No esplendor do Tempo da Criação, que se iniciou desde o dia 1 de setembro, e termina a 4 de outubro, dia da Solenidade de São Francisco de Assis, somos chamados a celebrar a beleza do mundo que Deus nos confiou. No entanto, este ano, e, sobretudo, no mês de setembro, que agora terminou as chamas que devastaram as nossas florestas e muitas casas forçam-nos a confrontar uma realidade sombria. Portugal, no meio dos incêndios que consumiram a vida e a esperança, parece clamar por socorro, enquanto a natureza, que deveria ser um testemunho da criação divina, transforma-se em cinzas.
Na sua encíclica "Laudato Si'", o nosso querido Papa Francisco adverte-nos que «a Terra, nossa casa, parece transformar-se cada vez mais num imenso depósito de lixo.» (LS 21) É nesse contexto que as chamas se tornam um grito da criação, uma súplica por atenção e cuidado. Não podemos ignorar que a devastação das florestas é um retrato da nossa própria negligência, um eco de um sistema que prioriza o lucro à vida. Em vez de sermos guardiães da nossa Mãe Terra, tornamo-nos seus agressores, comprometendo o futuro das próximas gerações.
As florestas que ardem debaixo de altas temperaturas, de ventos por vezes fortes e de “mão criminosa” para além de serem um aviso, são um espetáculo sem fim, chamar-lhe-ia de inferno trágico. O calor extremo e a seca, acentuados pelas mudanças climáticas, tornaram-se aliados das chamas. «As mudanças climáticas são um problema global com graves implicações ambientais, sociais, económicas, distributivas e políticas, constituindo atualmente um dos principais desafios para a humanidade.» (LS 25)
Todavia, enquanto as chamas consomem o que nos é mais precioso, muitos parecem esquecer a urgência deste grito. A memória das promessas feitas na tranquilidade e no défice de medidas concretas parece que só produz efeito, se é que produz, quando a desgraça se abate.

—————

* _Exercícios_:
A. Extraia do excerto sobre os incêndios, sem alterações, a parte que abre com as palavras que contêm "As florestas que" e fecha com "desgraça se abate.".
B. Responda com base no excerto sobre os incêndios:
(i) Em que dia termina o Tempo da Criação?
(ii) Qual é a encíclica do Papa Francisco citada?
(iii) Que dois fatores, acentuados pelas mudanças climáticas, se tornaram aliados das chamas?
C. Prossiga o excerto sobre os incêndios a partir da última frase apresentada.

—————

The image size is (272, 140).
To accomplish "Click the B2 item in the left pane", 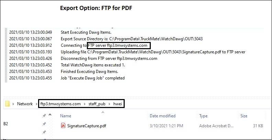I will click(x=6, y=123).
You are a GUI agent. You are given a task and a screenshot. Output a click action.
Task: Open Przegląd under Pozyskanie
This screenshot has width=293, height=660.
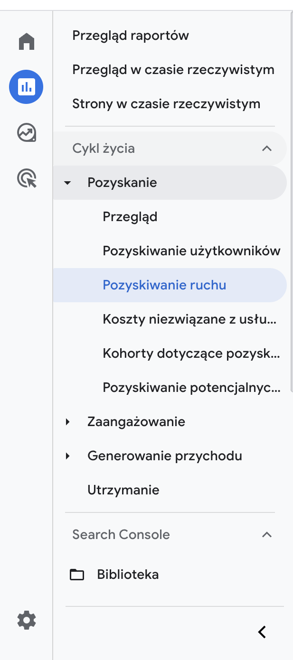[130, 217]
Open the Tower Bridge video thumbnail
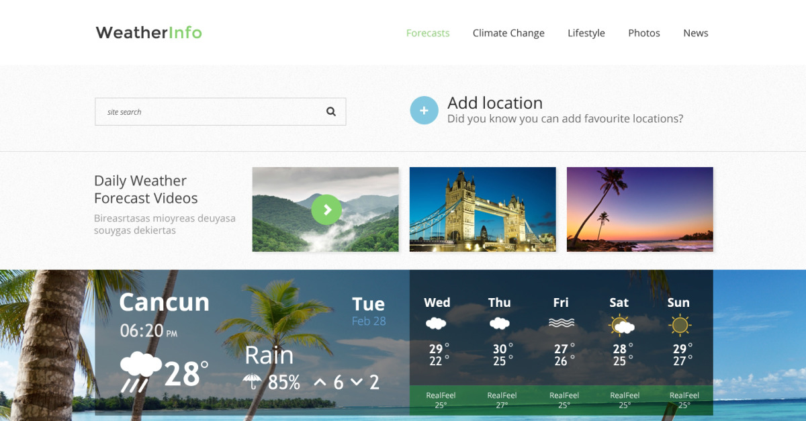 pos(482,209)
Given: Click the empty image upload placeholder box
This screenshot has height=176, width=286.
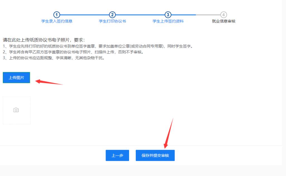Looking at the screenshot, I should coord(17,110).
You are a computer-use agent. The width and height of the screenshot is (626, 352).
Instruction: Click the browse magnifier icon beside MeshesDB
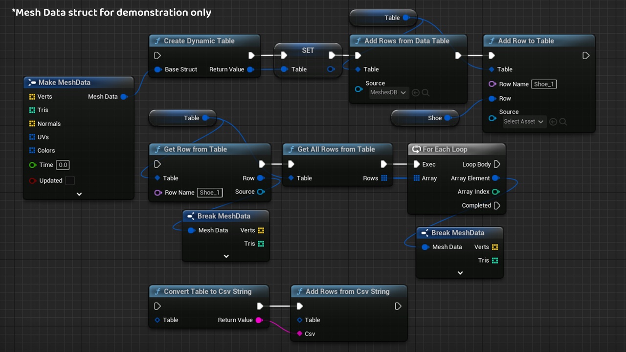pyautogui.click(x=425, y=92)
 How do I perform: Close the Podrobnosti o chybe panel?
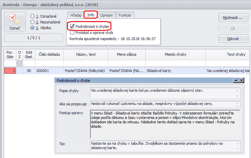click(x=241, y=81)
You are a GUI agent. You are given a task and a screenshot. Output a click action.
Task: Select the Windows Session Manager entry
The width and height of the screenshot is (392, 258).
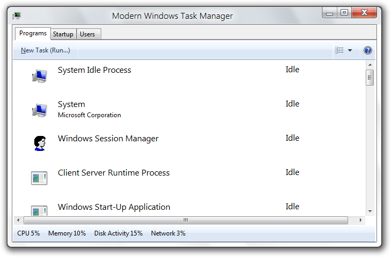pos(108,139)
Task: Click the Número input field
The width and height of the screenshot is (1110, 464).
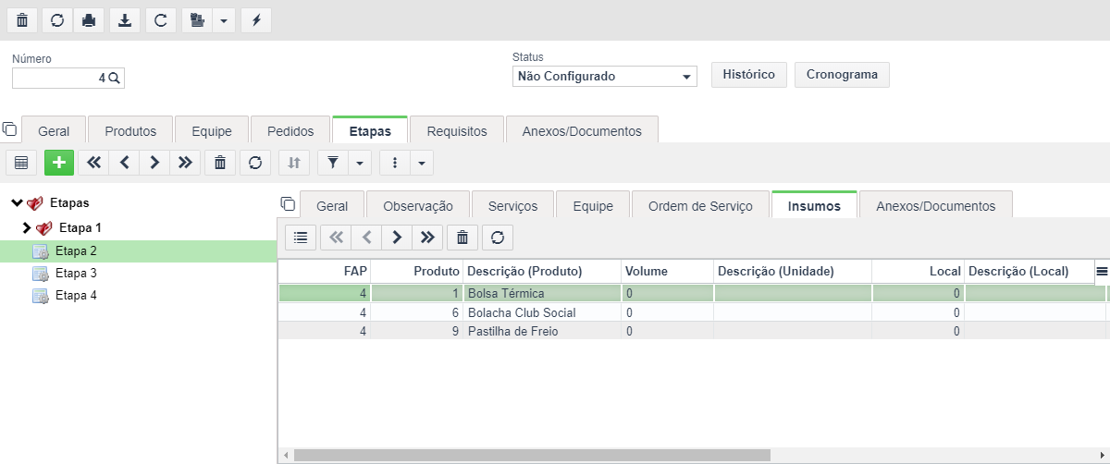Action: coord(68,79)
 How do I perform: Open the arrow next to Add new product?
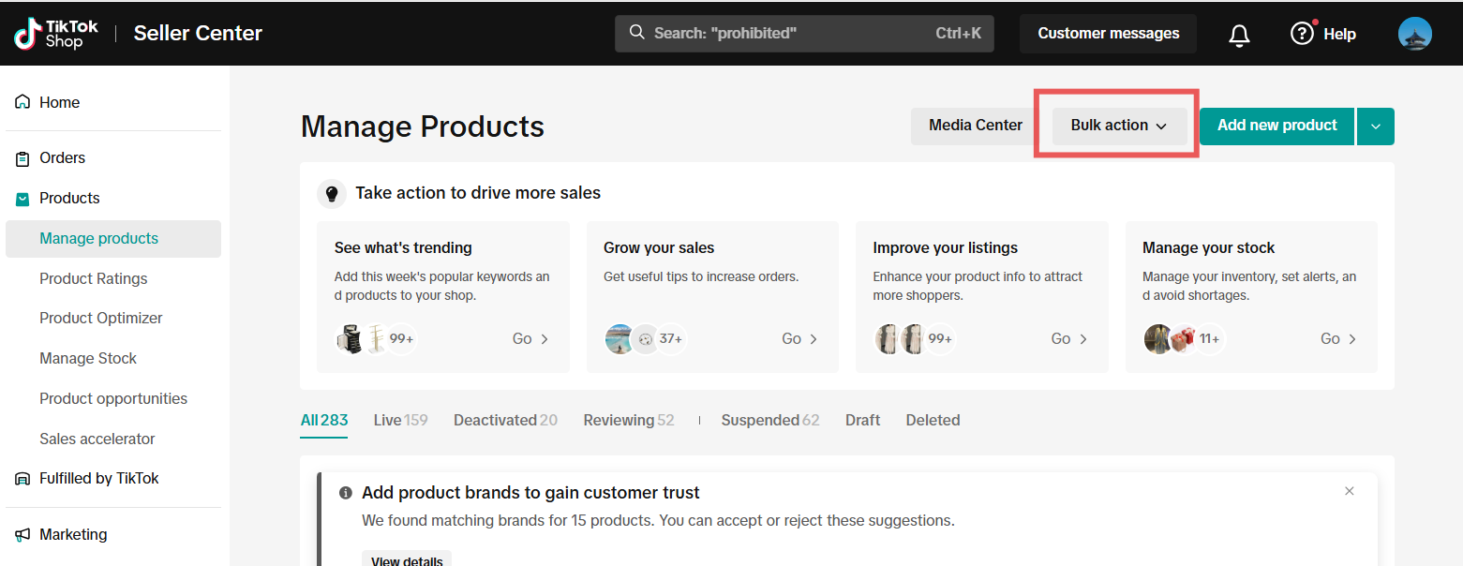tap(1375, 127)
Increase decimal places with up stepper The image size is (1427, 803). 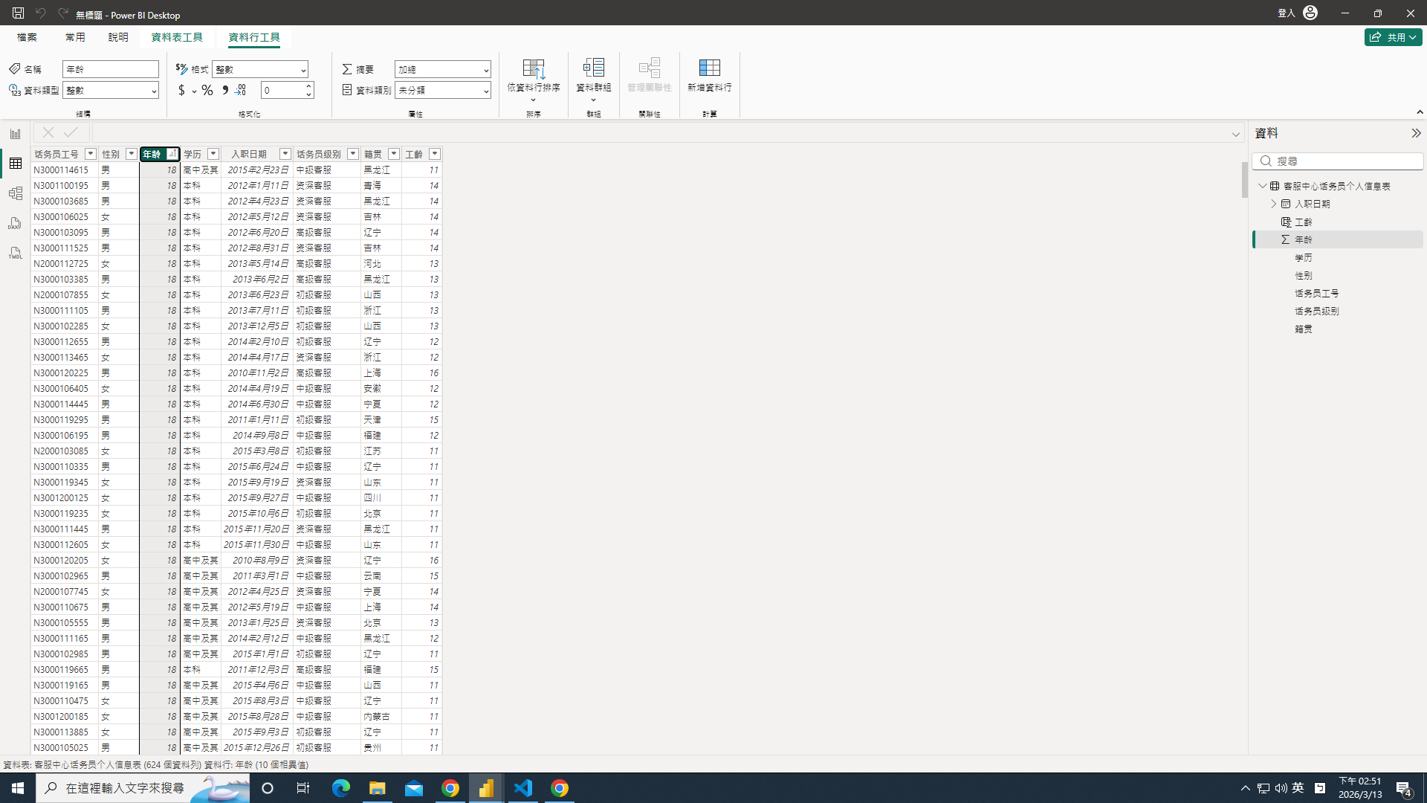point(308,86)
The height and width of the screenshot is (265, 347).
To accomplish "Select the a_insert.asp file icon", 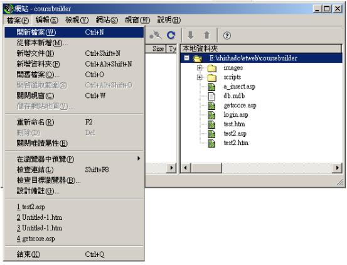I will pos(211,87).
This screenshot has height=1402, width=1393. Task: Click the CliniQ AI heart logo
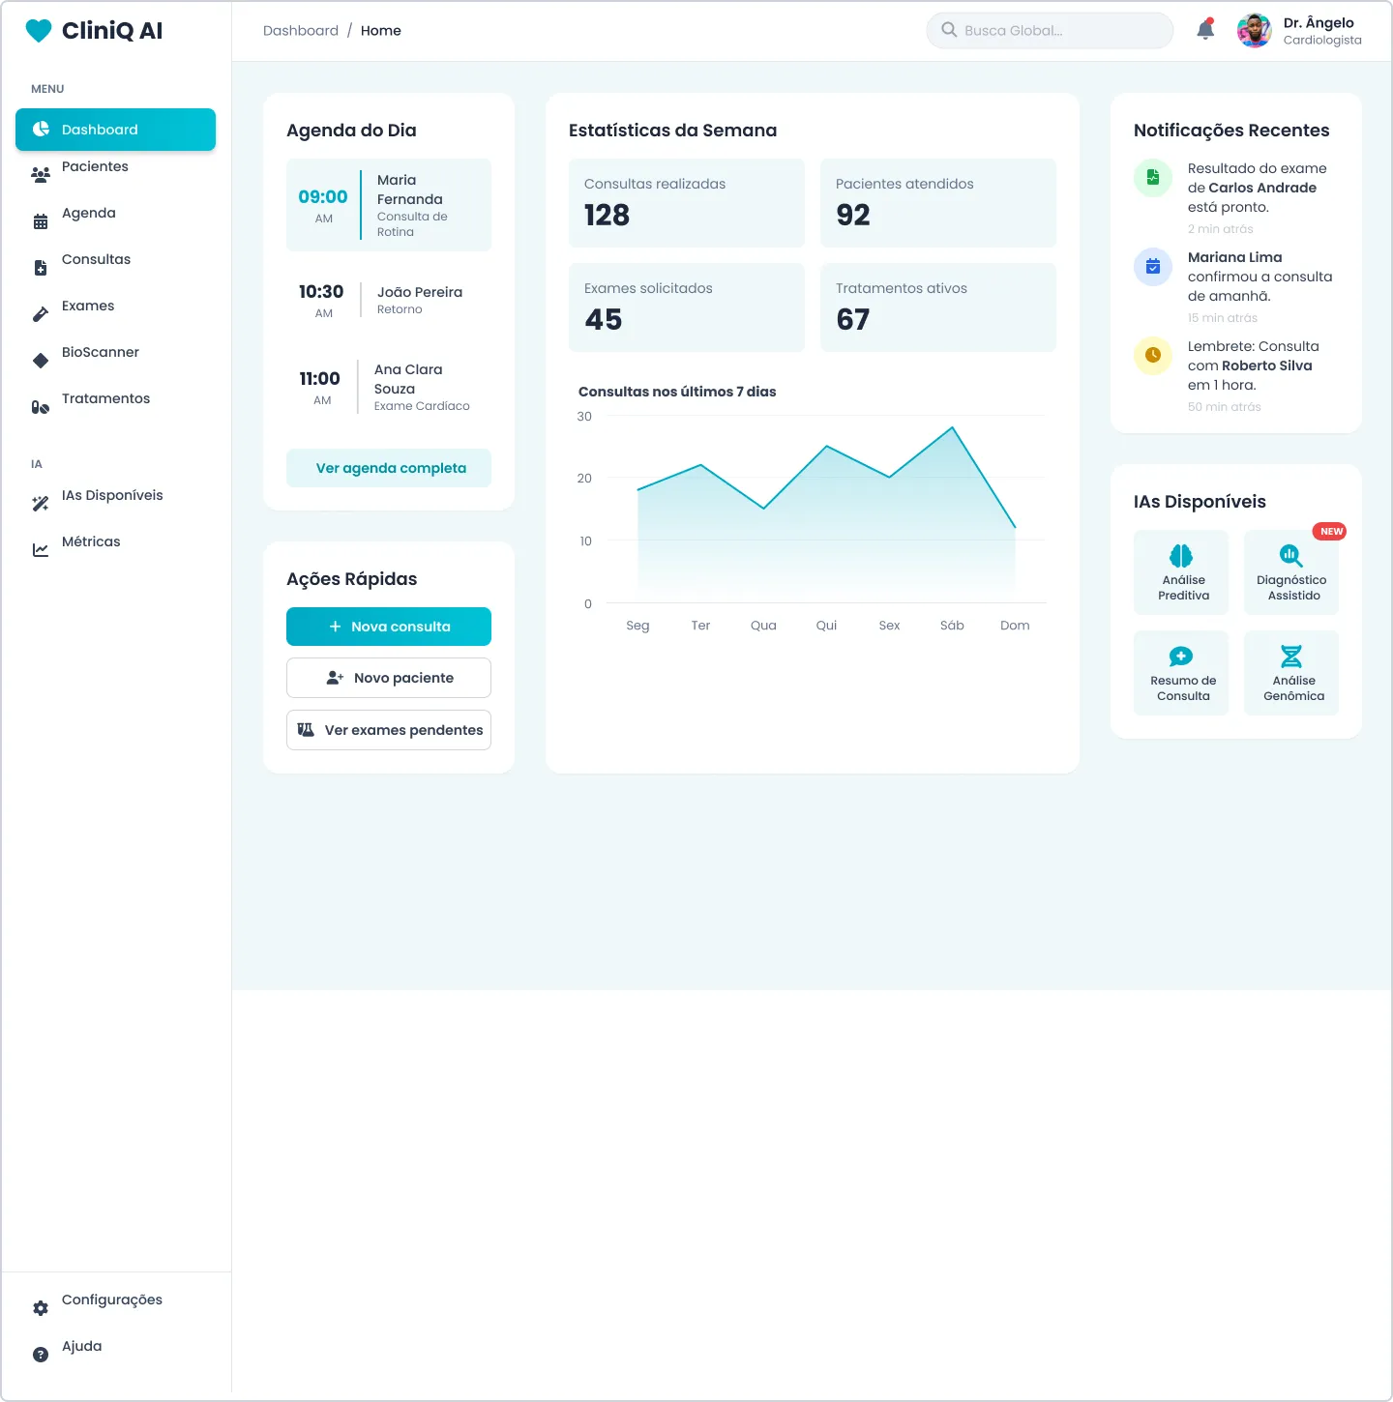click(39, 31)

—————

* _Respostas_:
A.
As florestas que ardem debaixo de altas temperaturas, de ventos por vezes fortes e de “mão criminosa” para além de serem um aviso, são um espetáculo sem fim, chamar-lhe-ia de inferno trágico. O calor extremo e a seca, acentuados pelas mudanças climáticas, tornaram-se aliados das chamas. «As mudanças climáticas são um problema global com graves implicações ambientais, sociais, económicas, distributivas e políticas, constituindo atualmente um dos principais desafios para a humanidade.» (LS 25)
Todavia, enquanto as chamas consomem o que nos é mais precioso, muitos parecem esquecer a urgência deste grito. A memória das promessas feitas na tranquilidade e no défice de medidas concretas parece que só produz efeito, se é que produz, quando a desgraça se abate.

B.
(i) A 4 de outubro, dia da Solenidade de São Francisco de Assis.
(ii) "Laudato Si'".
(iii) O calor extremo e a seca.

C.
É irónico, e doloroso, que muitos oficiais a quem chamam políticos só se lembrem dos nossos bombeiros e da necessidade de um plano eficaz de combate aos incêndios quando as chamas invadem. Quando as florestas queimam, e as vidas das pessoas estão em causa, o discurso torna-se uma repercussão vazia, uma retórica que não alimenta a ação. A Laudato Si diz explicitamente que é preciso mudar a mentalidade, e adotar uma postura de cuidado e respeito pela criação. Francisco de Assis ensina-nos que ao cuidarmos e ao respeitarmos a Criação estamos a respeitar e a cuidar da pessoa humana.
Neste Tempo da Criação, somos chamados à contemplação. Que possamos, como comunidade, unir as nossas vozes e esforços em defesa do Planeta Terra.
Quando olhamos para as chamas que consomem as nossas florestas, devemos também olhar para dentro de nós mesmos. Que as nossas lágrimas se transformem num compromisso renovado, e se convertam em ações concretas. Que a tristeza pela perda das nossas florestas se transforme em determinação para restaurar o que foi destruído e proteger o que ainda resta. Que possamos, também, unir-nos por meio da oração, a todos aqueles que partiram para junto do Criador e neste abraço fraterno a todos os seus familiares e amigos que estão de luto e sofrem a sua partida.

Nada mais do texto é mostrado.